### Activity
Take every line from the records below that includes the word "click".

### Data for this exercise
━━━━

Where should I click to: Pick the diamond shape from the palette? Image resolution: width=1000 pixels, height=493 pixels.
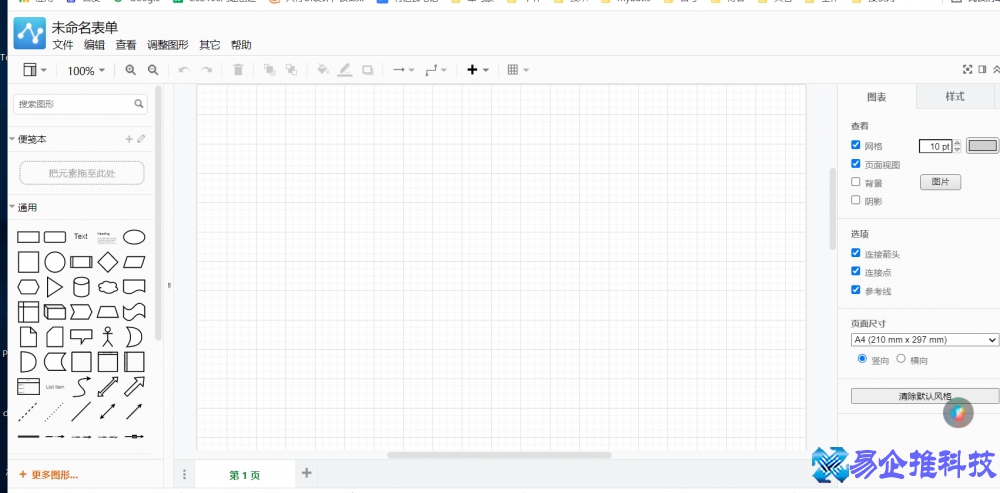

━━━━

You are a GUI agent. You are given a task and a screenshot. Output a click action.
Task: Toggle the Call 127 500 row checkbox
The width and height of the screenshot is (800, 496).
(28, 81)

━━━━

### Output of the task
Where should I click to: Pick the diamond shape from the palette? Image resolution: width=1000 pixels, height=493 pixels.
You are a GUI agent. You are given a task and a screenshot. Output a click action.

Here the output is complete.